**INSTRUCTIONS TO FOLLOW**
Resume the article on spring and summer illnesses in children, continuing directly after its last sentence.

**PAGE EXTRACT**
We all breathe a sigh of relief when winter ends, believing that the cold and flu season is finally behind us. However, the spring and summer months are not without their own set of illnesses.
Croup is a common illness often seen in early spring. The parainfluenza virus is the major cause of its symptoms, such as inflammation of the upper airways. There is often a barking cough or hoarseness, especially when a child cries. Breathing can be high-pitched, musical or whistling. Kids are more prone to croup when they get a viral upper-respiratory infection.
Some kids can develop significant trouble breathing when they have croup. If this happens, stay calm and try to soothe and comfort your child. If it’s cool outside, put a coat on him, take him out and let him breathe the cool air. This should help reduce the swelling of his vocal cords and give breathing relief. You could also steam up the bathroom, and sit with and continue to soothe your child. If he develops severe respiratory distress, take him to the emergency room or call 911.
The parainfluenza virus can also cause a fever, a hoarse voice, nasal congestion and nasal drainage. Comfort measures are the best treatment. Kids tend to sleep better in an upright position, with pillow propping. Give your child plenty of clear fluids. To lessen any discomfort or fever, use either acetaminophen or ibuprofen, as directed on the package.
Expect the symptoms of croup to last three to four days.
SYMPTOMATIC TREATMENT FOR COLD SYMPTOMS
There are numerous viruses in spring and summer that can cause symptoms such as a stuffy nose, nasal drainage, a mild or low-grade fever, sneezing, a cough, a mild sore throat or decreased activity.

[Saved data entries]
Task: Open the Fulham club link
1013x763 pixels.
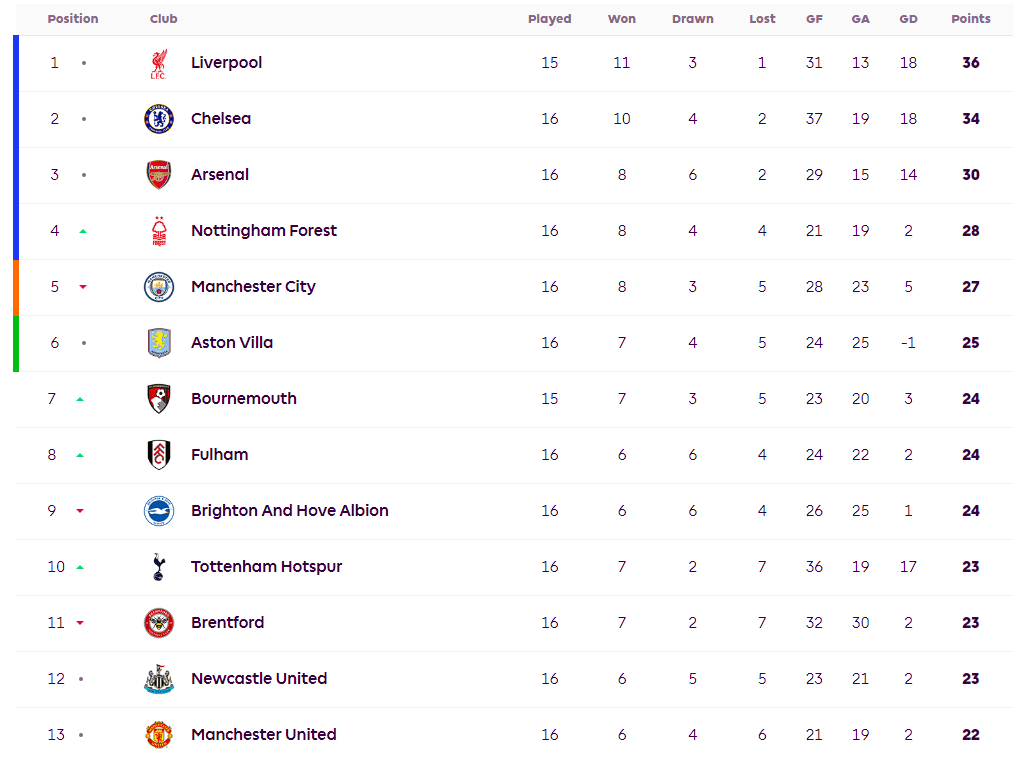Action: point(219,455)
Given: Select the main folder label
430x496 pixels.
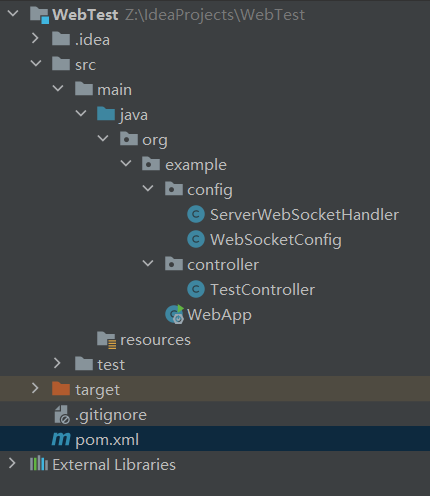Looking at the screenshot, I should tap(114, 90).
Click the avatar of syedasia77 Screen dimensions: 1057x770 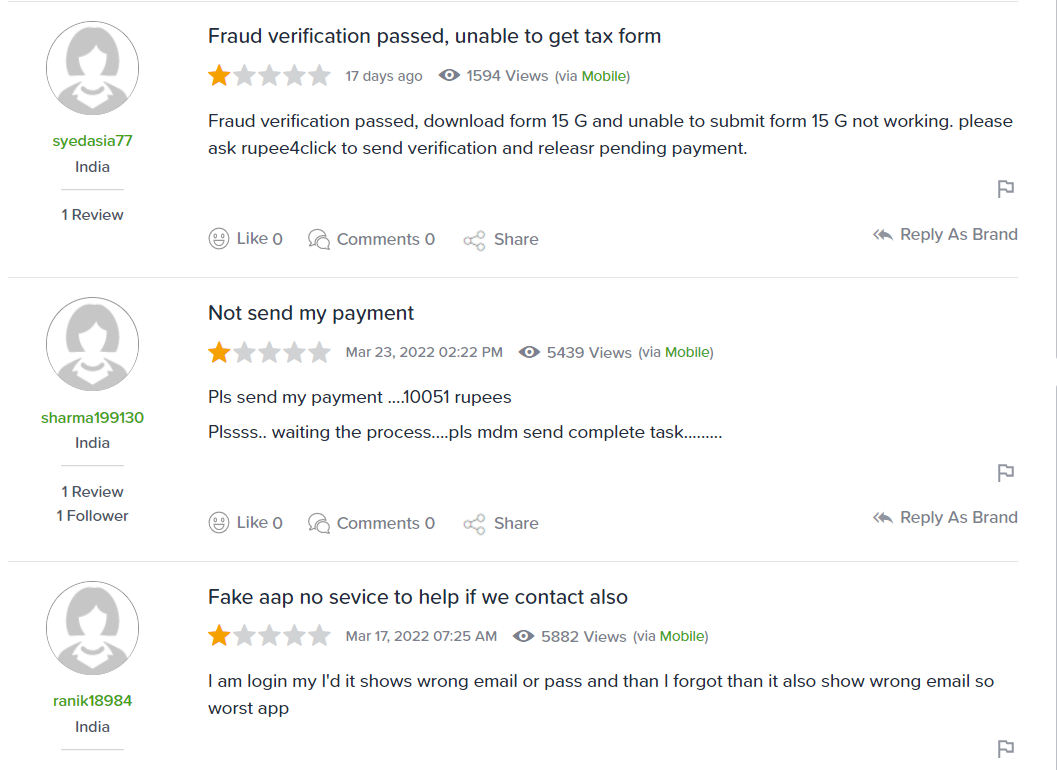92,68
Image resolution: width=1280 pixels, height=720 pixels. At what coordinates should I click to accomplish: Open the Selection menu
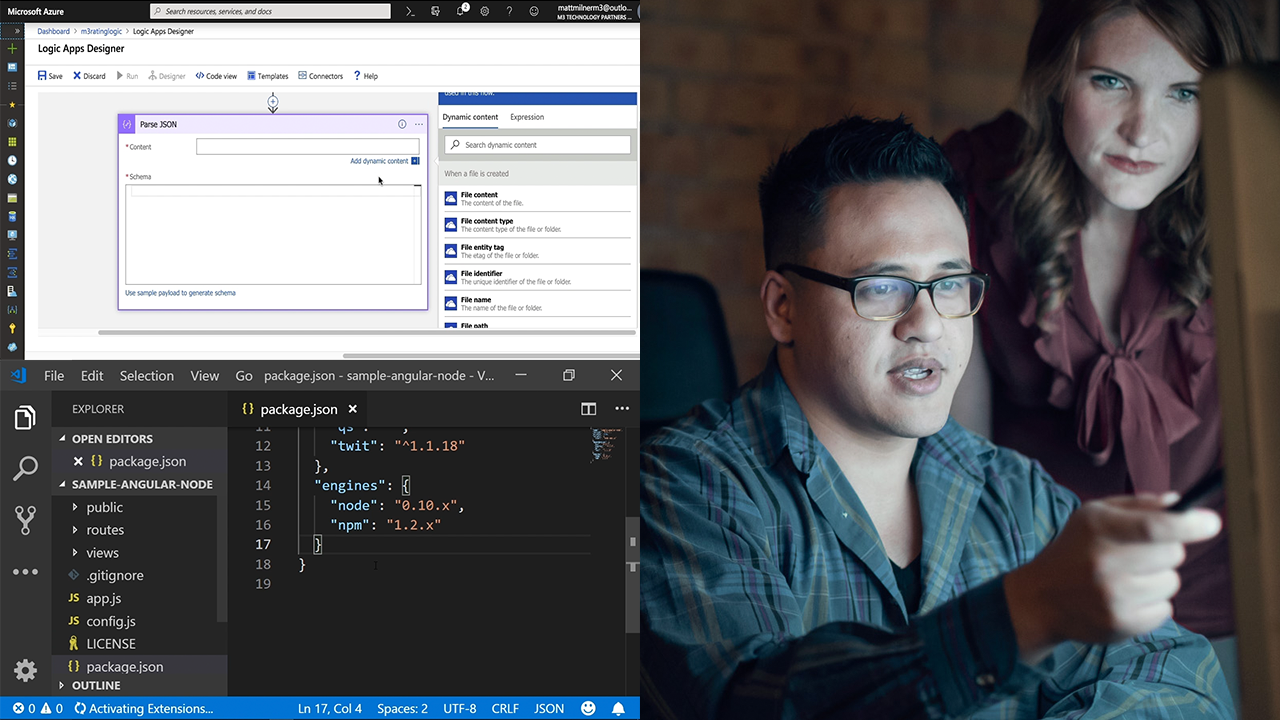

**RESPONSE BOX**
Symptomatic treatment is the best way to keep your child comfortable. Plenty of rest is one of the best ways to help resolve symptoms quickly. Try to provide an environment that’s quiet and favorable for sleep and rest periods. Your child will also need extra fluids, such as soup, gelatin, decaffeinated tea, Popsicles, electrolyte replacers and water. Another helpful treatment is nasal saline spray or drops. The spray can be used in older kids, and the drops in infants. The saltwater will help loosen the mucus in the nasal passages, allowing it to drain better. The salty environment can also slow down the growth of germs in the nasal passages, and speed up recovery.
Most viral illnesses last five to ten days.
Fevers activate white blood cells to fight infection. If your child has a low-grade fever and is not uncomfortable, it’s safe to monitor her, and allow the fever to help extinguish the germ. However, if the fever is 101 or greater, or she is uncomfortable or feeling chilled, you can give her either acetaminophen or ibuprofen. Give acetaminophen to infants under 12 months, and either medication to older children. Use only one medication or the other — do not alternate. Acetaminophen is taken every four hours, and ibuprofen every six hours. Follow the dosage instructions on the package.
A fever should last three to five days. If it lasts longer, or your child has a high fever, a severe sore throat, persistent cough or a change in behavior, your provider should see her.
Debbie Gortowski, MSN, CPNP, is a PNP in a primary care clinic at the University of Illinois College of Medicine-Rockford.